Realizing and accepting that my ex hb was what he was and not only was he not going to change but it wasn't fair to ask him to was life changing for me. I realized we were incompatible and my anger disappeared.

Not that I didn't have my moments, but for the most part I accepted that he didn't do anything out of malice.

Trying to force an incompatible relationship to work is akin to forcing a square peg into a round hole.

People not only don't change.....they usually can't. Find someone who works with you just as they are.


----------



## TXTrini

This was a very sad read for me, but so true.


----------



## Casual Observer

Deejo said:


> I only throw'em up if I think they are worthwhile. In light of the simple fact that many of our struggles revolve around issues or incompatibilities with our partners ... family, friends or colleagues, I thought this was a good read.

(Entries on target coordinates)
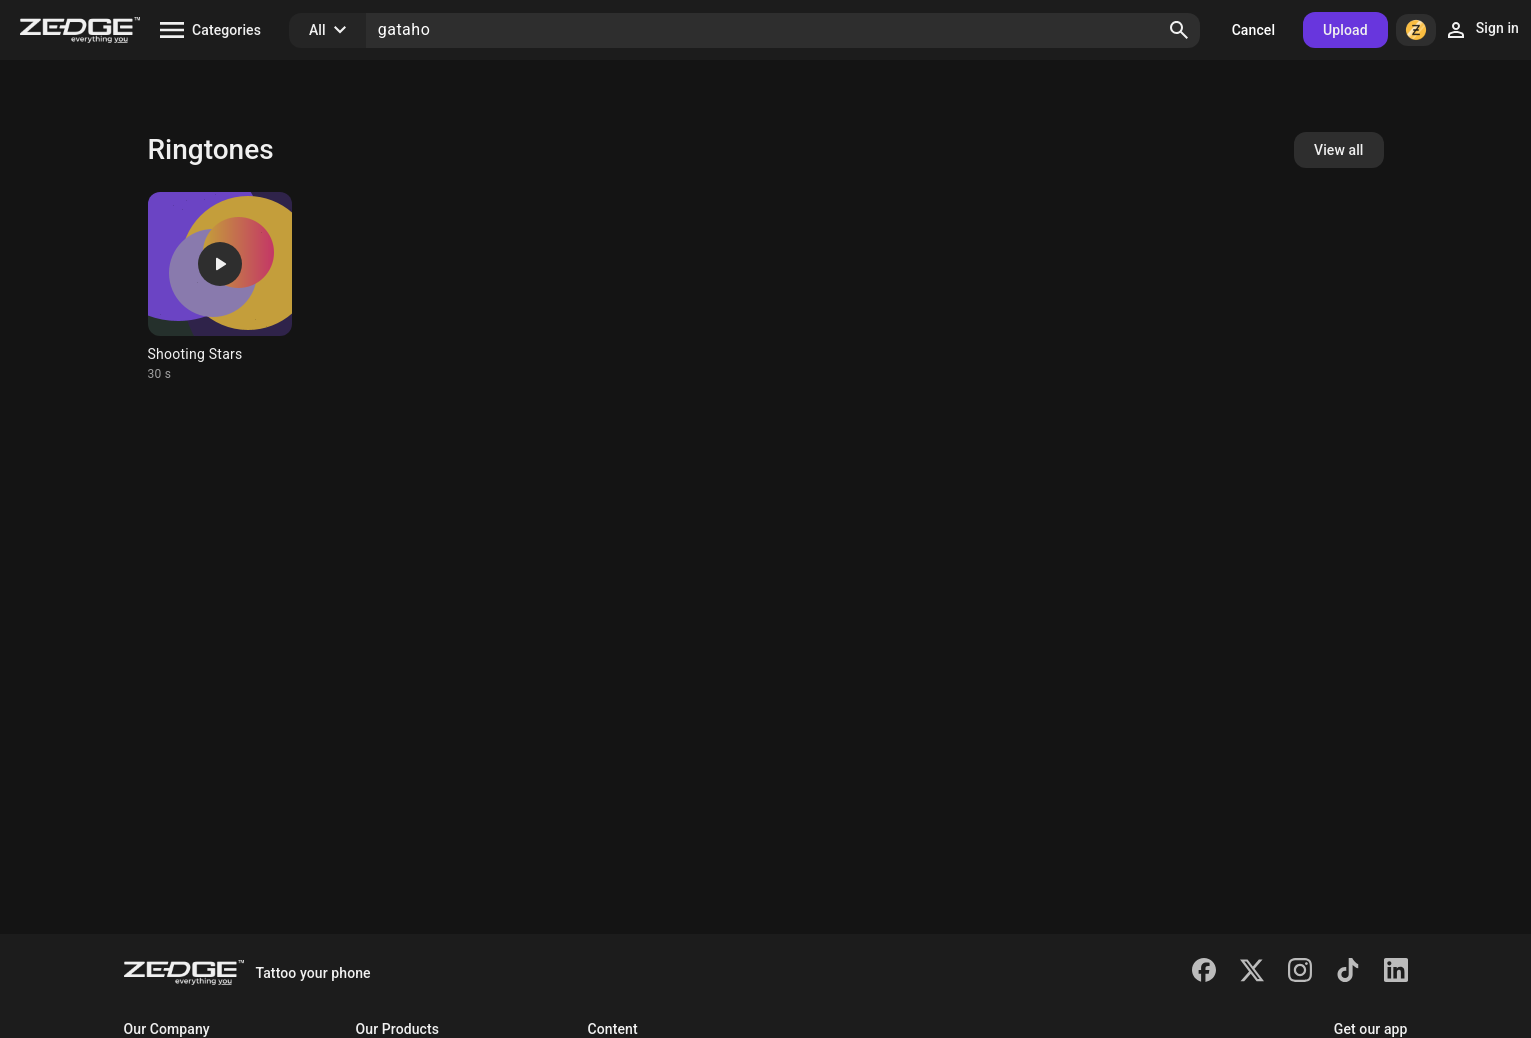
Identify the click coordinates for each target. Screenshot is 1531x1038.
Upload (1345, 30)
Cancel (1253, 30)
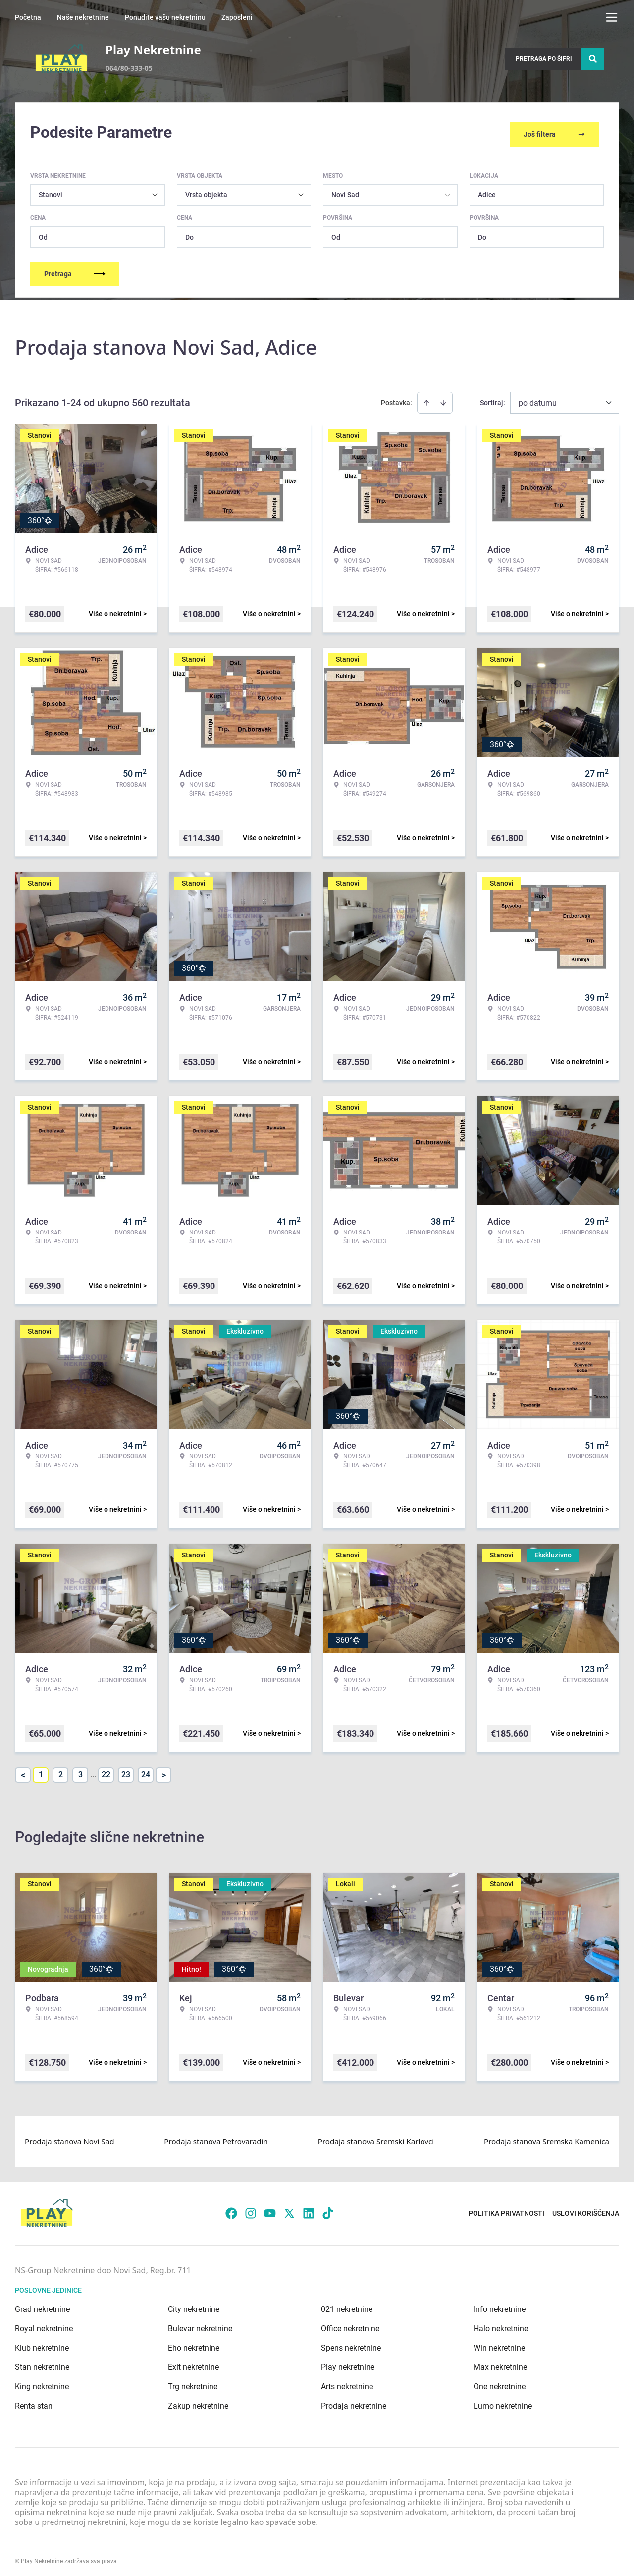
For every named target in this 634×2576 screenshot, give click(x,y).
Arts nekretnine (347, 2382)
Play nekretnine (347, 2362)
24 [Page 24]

- [Brief]
Continue the forum thread about accepting that an incompatible partner won't change, starting after its last sentence.

- [Task answer]
> 
> No, you cant' make a person change


My key takeaway was that you can't make people change; they have to want to change. In my wife's case, she wants to get better without having to change. She doesn't want anything to do with something that causes her to have to retrace her steps and figure out the why. That's really tough for me to get past. She will agree to not do something (for a while), but since she won't agree to recognize the reasons it's bad. So after a couple of days, she's back to where she started. Because she cannot, will not, examine the thinking that gets her to where she is. 

It's not enough to do the right thing. You have to accept why it was wrong to do the wrong thing.

Why is important.


----------



## Marc878

Change.

Every time I here that word I cringe.

I've managed as many as 750 over multiple departments over the years and what I've seen is if the have a character flaw. Selfish, lazy, dishonest, etc they maybe able to manage or control it (I don't consider that change) but to actually change that? I've never seen it. Not saying it can't happen but....

An alcoholic may never take another drink but he's still an alcoholic.

To many see what they want to see and end up with repeated behavior.


----------



## Casual Observer

Marc878 said:


> Change.
> 
> Every time I here that word I cringe.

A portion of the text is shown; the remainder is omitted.